■ GOAL
Quote the material below word for word, reproducing every line from start to finish.

Stored records
--- Begin ---

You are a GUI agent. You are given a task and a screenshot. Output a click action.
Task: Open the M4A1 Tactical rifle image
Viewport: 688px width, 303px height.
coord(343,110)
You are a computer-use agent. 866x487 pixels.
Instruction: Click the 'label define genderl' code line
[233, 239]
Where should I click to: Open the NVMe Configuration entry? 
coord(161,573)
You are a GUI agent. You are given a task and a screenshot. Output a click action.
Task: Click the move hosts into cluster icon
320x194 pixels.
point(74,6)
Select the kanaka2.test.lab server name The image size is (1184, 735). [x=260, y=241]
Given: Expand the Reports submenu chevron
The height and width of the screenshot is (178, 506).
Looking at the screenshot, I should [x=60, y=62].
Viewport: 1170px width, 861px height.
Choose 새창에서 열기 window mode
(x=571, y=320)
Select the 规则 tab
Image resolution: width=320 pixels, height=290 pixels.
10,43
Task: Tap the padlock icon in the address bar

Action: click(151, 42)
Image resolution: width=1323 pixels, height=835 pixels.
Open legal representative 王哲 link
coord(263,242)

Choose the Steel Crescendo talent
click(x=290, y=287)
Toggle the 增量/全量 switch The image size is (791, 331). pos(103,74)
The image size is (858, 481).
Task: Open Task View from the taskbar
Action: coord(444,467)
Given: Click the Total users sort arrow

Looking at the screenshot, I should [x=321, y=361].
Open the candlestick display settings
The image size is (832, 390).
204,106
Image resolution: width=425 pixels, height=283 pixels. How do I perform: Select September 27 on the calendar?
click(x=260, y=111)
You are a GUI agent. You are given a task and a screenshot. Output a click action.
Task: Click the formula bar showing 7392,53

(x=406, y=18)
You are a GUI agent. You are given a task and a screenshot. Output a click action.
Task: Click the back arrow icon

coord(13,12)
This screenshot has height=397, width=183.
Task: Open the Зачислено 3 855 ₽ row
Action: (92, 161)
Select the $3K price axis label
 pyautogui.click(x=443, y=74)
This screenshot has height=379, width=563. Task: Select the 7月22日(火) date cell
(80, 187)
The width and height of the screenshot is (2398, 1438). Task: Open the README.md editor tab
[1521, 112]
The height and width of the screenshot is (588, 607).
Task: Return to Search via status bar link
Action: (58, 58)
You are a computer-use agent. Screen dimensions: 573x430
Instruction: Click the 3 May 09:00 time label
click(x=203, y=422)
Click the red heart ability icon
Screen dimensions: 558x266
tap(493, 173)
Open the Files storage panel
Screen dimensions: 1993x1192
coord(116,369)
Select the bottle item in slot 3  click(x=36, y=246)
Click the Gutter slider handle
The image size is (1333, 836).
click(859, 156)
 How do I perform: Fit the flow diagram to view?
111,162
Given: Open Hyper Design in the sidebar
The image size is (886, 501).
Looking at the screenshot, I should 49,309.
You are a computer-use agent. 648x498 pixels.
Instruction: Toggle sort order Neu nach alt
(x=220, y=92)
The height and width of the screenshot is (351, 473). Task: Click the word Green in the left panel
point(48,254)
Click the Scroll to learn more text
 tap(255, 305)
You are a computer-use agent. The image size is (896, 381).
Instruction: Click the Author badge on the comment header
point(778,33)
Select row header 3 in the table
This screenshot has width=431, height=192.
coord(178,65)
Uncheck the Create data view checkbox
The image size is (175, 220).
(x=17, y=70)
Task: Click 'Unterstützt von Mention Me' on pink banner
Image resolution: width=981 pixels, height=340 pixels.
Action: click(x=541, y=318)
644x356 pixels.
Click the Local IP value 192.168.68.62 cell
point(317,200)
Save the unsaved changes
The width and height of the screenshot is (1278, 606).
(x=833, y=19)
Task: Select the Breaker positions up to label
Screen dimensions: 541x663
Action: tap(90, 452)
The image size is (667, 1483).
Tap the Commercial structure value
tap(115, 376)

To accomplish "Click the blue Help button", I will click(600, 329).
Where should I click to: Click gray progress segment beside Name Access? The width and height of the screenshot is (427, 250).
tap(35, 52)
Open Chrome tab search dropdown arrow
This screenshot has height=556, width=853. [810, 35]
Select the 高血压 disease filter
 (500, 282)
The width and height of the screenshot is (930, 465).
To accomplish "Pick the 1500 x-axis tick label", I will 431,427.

--- End ---

■ REPLY TO THE TASK
You are a GUI agent. You are given a task and a screenshot. Output a click action.
Task: Open the M4A1 Tactical rifle image
Viewport: 688px width, 303px height.
coord(343,110)
You are a computer-use agent. 866x487 pixels.
Instruction: Click the 'label define genderl' code line
[233, 239]
Where should I click to: Open the NVMe Configuration entry? 
coord(161,573)
You are a GUI agent. You are given a task and a screenshot. Output a click action.
Task: Click the move hosts into cluster icon
320x194 pixels.
point(74,6)
Select the kanaka2.test.lab server name The image size is (1184, 735). [x=260, y=241]
Given: Expand the Reports submenu chevron
The height and width of the screenshot is (178, 506).
Looking at the screenshot, I should [x=60, y=62].
Viewport: 1170px width, 861px height.
Choose 새창에서 열기 window mode
(x=571, y=320)
Select the 规则 tab
Image resolution: width=320 pixels, height=290 pixels.
10,43
Task: Tap the padlock icon in the address bar

Action: click(151, 42)
Image resolution: width=1323 pixels, height=835 pixels.
Open legal representative 王哲 link
coord(263,242)

Choose the Steel Crescendo talent
click(x=290, y=287)
Toggle the 增量/全量 switch The image size is (791, 331). pos(103,74)
The image size is (858, 481).
Task: Open Task View from the taskbar
Action: coord(444,467)
Given: Click the Total users sort arrow

Looking at the screenshot, I should [x=321, y=361].
Open the candlestick display settings
The image size is (832, 390).
204,106
Image resolution: width=425 pixels, height=283 pixels. How do I perform: Select September 27 on the calendar?
click(x=260, y=111)
You are a GUI agent. You are given a task and a screenshot. Output a click action.
Task: Click the formula bar showing 7392,53

(x=406, y=18)
You are a GUI agent. You are given a task and a screenshot. Output a click action.
Task: Click the back arrow icon

coord(13,12)
This screenshot has height=397, width=183.
Task: Open the Зачислено 3 855 ₽ row
Action: (92, 161)
Select the $3K price axis label
 pyautogui.click(x=443, y=74)
This screenshot has height=379, width=563. Task: Select the 7月22日(火) date cell
(80, 187)
The width and height of the screenshot is (2398, 1438). Task: Open the README.md editor tab
[1521, 112]
The height and width of the screenshot is (588, 607).
Task: Return to Search via status bar link
Action: (58, 58)
You are a computer-use agent. Screen dimensions: 573x430
Instruction: Click the 3 May 09:00 time label
click(x=203, y=422)
Click the red heart ability icon
Screen dimensions: 558x266
tap(493, 173)
Open the Files storage panel
Screen dimensions: 1993x1192
coord(116,369)
Select the bottle item in slot 3  click(x=36, y=246)
Click the Gutter slider handle
The image size is (1333, 836).
click(859, 156)
 How do I perform: Fit the flow diagram to view?
111,162
Given: Open Hyper Design in the sidebar
The image size is (886, 501).
Looking at the screenshot, I should 49,309.
You are a computer-use agent. 648x498 pixels.
Instruction: Toggle sort order Neu nach alt
(x=220, y=92)
The height and width of the screenshot is (351, 473). Task: Click the word Green in the left panel
point(48,254)
Click the Scroll to learn more text
 tap(255, 305)
You are a computer-use agent. The image size is (896, 381).
Instruction: Click the Author badge on the comment header
point(778,33)
Select row header 3 in the table
This screenshot has width=431, height=192.
coord(178,65)
Uncheck the Create data view checkbox
The image size is (175, 220).
(x=17, y=70)
Task: Click 'Unterstützt von Mention Me' on pink banner
Image resolution: width=981 pixels, height=340 pixels.
Action: click(x=541, y=318)
644x356 pixels.
Click the Local IP value 192.168.68.62 cell
point(317,200)
Save the unsaved changes
The width and height of the screenshot is (1278, 606).
(x=833, y=19)
Task: Select the Breaker positions up to label
Screen dimensions: 541x663
Action: tap(90, 452)
The image size is (667, 1483).
Tap the Commercial structure value
tap(115, 376)

To accomplish "Click the blue Help button", I will click(600, 329).
Where should I click to: Click gray progress segment beside Name Access? The width and height of the screenshot is (427, 250).
tap(35, 52)
Open Chrome tab search dropdown arrow
This screenshot has height=556, width=853. [810, 35]
Select the 高血压 disease filter
 (500, 282)
The width and height of the screenshot is (930, 465).
To accomplish "Pick the 1500 x-axis tick label", I will 431,427.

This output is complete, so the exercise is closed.